Gov. Sam Brownback’s plan to save Kansas money now would eventually increase the state’s long-term pension costs by $6.5 billion, the pension system’s executive director says.
Alan Conroy, the executive director of the Kansas Public Employees Retirement System, briefed the Senate budget committee Thursday on the long-term impact of the governor’s budget proposal.
Brownback wants to slow down the state’s pension payment schedule to save money as the state faces a budget shortfall. Conroy compared that to refinancing the mortgage on your house.
“If you don’t pay it now, you’re going to pay more later and over a longer period of time,” he said.
KPERS has an $8.5 billion unfunded liability. Under the current payment schedule, the state would pay that off by 2033. Brownback’s proposal would delay that by 10 years, which Conroy said would increase the long-term pension costs by $6.5 billion through 2043.
KPERS provides retirement benefits for state workers, teachers and most other public employees in the state.
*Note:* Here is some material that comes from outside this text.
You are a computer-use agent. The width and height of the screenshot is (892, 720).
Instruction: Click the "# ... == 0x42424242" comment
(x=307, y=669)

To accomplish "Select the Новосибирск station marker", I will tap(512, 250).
The city of Wichita manages its own pension system.
The Legislature delayed a $97 million payment to the pension system last year with the promise that the state would pay that money back with 8 percent interest. Brownback’s proposal would eliminate that repayment, costing the system $115 million when the interest is included.
In addition, the governor’s proposal would freeze the state’s contributions at the 2016 level. Conroy said this would amount to a combined $596 million loss to the state’s pension system over three years and would be the equivalent of skipping a full year’s worth of payments.
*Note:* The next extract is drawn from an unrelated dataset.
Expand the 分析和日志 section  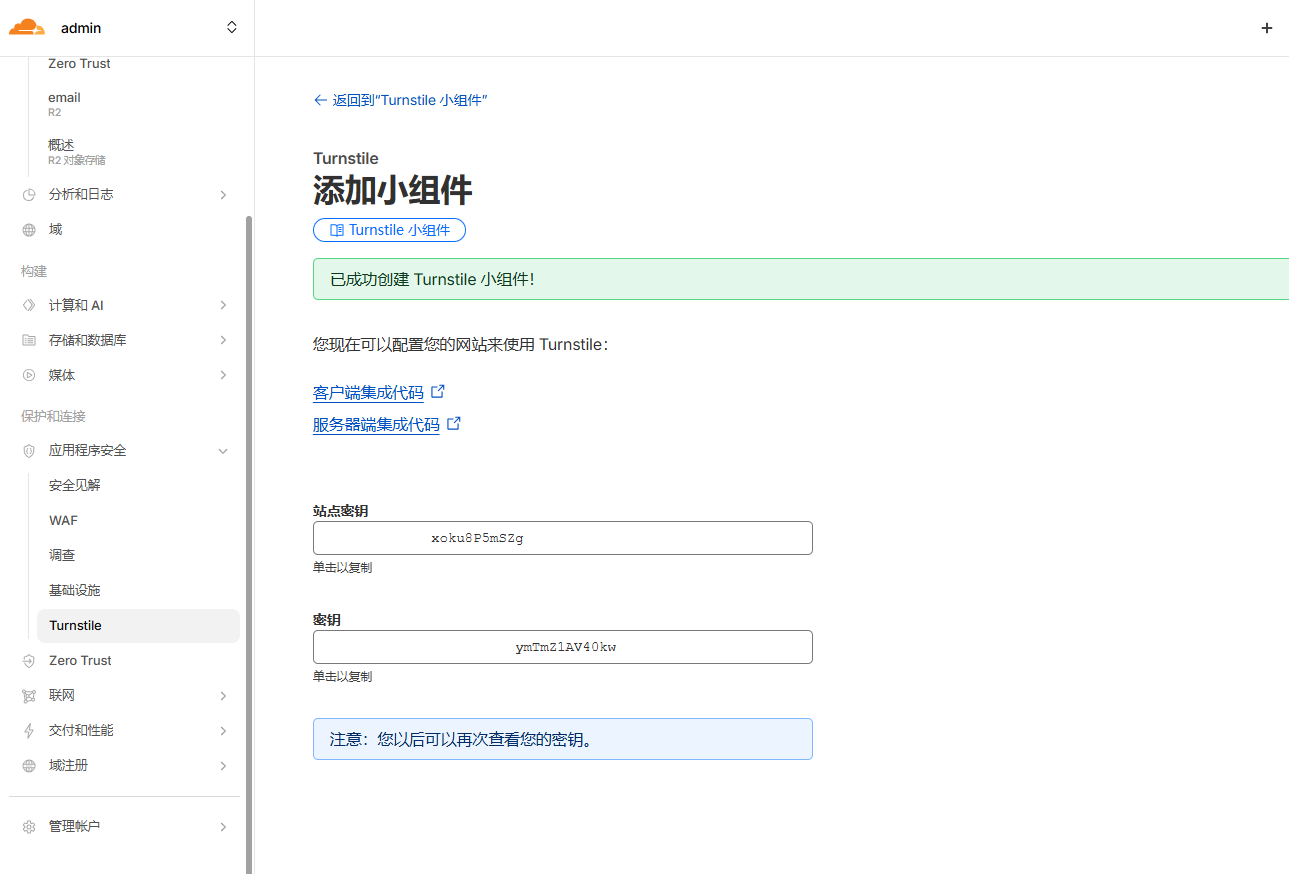[223, 195]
Sen. Carolyn McGinn, R-Sedgwick, the Senate budget chairwoman, opposed the proposed changes.
“I think we need to leave KPERS alone,” McGinn said after the meeting. “We’ve fixed it twice, and we keep meddling with it.”
Sen. Laura Kelly of Topeka, the committee’s ranking Democrat, said the governor’s plan would unravel all the work done to ensure the financial stability of KPERS. She criticized the governor for short-term thinking.
“Everything is a patch to get him past this disaster,” Kelly said.
Brownback said lawmakers should offer their own alternatives if they dislike his proposal.
“I’m happy to see what they put forward of a budget on this,” Brownback said of lawmakers balking at the KPERS move. “Let’s see what their options are. We’ve not had the (tax) receipts come in that we thought we would have coming in, and so you’re left making serious choices.”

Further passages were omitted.